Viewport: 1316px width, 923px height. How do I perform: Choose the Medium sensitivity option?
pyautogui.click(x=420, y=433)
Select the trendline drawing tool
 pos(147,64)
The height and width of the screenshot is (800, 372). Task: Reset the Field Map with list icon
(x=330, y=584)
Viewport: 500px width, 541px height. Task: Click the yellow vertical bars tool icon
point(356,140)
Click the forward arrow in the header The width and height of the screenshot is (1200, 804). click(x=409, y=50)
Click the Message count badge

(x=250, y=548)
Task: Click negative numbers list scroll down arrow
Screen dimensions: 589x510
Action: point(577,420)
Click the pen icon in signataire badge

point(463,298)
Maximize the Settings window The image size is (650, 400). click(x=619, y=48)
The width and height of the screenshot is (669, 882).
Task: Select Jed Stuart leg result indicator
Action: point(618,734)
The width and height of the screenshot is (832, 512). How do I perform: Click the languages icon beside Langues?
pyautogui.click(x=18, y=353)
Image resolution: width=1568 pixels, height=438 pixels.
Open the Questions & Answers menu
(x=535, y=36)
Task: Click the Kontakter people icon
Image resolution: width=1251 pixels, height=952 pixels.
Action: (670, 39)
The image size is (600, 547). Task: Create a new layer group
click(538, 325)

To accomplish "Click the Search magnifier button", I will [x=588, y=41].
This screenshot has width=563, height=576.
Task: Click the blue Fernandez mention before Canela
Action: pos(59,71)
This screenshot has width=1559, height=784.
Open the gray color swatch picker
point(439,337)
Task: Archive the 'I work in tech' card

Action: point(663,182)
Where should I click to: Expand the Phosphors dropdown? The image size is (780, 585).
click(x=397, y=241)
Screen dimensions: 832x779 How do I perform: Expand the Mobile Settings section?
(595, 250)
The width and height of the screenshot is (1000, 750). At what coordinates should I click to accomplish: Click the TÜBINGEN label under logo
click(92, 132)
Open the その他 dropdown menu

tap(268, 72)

__Brief__:
Could you give the data above again, exact in every line?

__Solution to this exercise__:
Viewport: 1316px width, 923px height. How do I perform: Choose the Medium sensitivity option?
pyautogui.click(x=420, y=433)
Select the trendline drawing tool
 pos(147,64)
The height and width of the screenshot is (800, 372). Task: Reset the Field Map with list icon
(x=330, y=584)
Viewport: 500px width, 541px height. Task: Click the yellow vertical bars tool icon
point(356,140)
Click the forward arrow in the header The width and height of the screenshot is (1200, 804). click(x=409, y=50)
Click the Message count badge

(x=250, y=548)
Task: Click negative numbers list scroll down arrow
Screen dimensions: 589x510
Action: point(577,420)
Click the pen icon in signataire badge

point(463,298)
Maximize the Settings window The image size is (650, 400). click(x=619, y=48)
The width and height of the screenshot is (669, 882).
Task: Select Jed Stuart leg result indicator
Action: point(618,734)
The width and height of the screenshot is (832, 512). How do I perform: Click the languages icon beside Langues?
pyautogui.click(x=18, y=353)
Image resolution: width=1568 pixels, height=438 pixels.
Open the Questions & Answers menu
(x=535, y=36)
Task: Click the Kontakter people icon
Image resolution: width=1251 pixels, height=952 pixels.
Action: (670, 39)
The image size is (600, 547). Task: Create a new layer group
click(538, 325)

To accomplish "Click the Search magnifier button", I will [x=588, y=41].
This screenshot has width=563, height=576.
Task: Click the blue Fernandez mention before Canela
Action: pos(59,71)
This screenshot has width=1559, height=784.
Open the gray color swatch picker
point(439,337)
Task: Archive the 'I work in tech' card

Action: point(663,182)
Where should I click to: Expand the Phosphors dropdown? The image size is (780, 585).
click(x=397, y=241)
Screen dimensions: 832x779 How do I perform: Expand the Mobile Settings section?
(595, 250)
The width and height of the screenshot is (1000, 750). At what coordinates should I click to accomplish: Click the TÜBINGEN label under logo
click(92, 132)
Open the その他 dropdown menu

tap(268, 72)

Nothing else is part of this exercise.